THE PROBLEM:
Your response needs to be the data below, retyped exactly.

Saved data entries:
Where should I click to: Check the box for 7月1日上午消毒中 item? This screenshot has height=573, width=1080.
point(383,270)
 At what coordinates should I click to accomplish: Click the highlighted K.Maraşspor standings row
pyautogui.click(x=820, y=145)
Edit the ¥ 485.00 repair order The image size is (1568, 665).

WRITTEN REPLY:
Where should I click to: Check the box for 7月1日上午消毒中 item? This screenshot has height=573, width=1080.
point(383,270)
 At what coordinates should I click to accomplish: Click the highlighted K.Maraşspor standings row
pyautogui.click(x=820, y=145)
Edit the ¥ 485.00 repair order The image size is (1568, 665).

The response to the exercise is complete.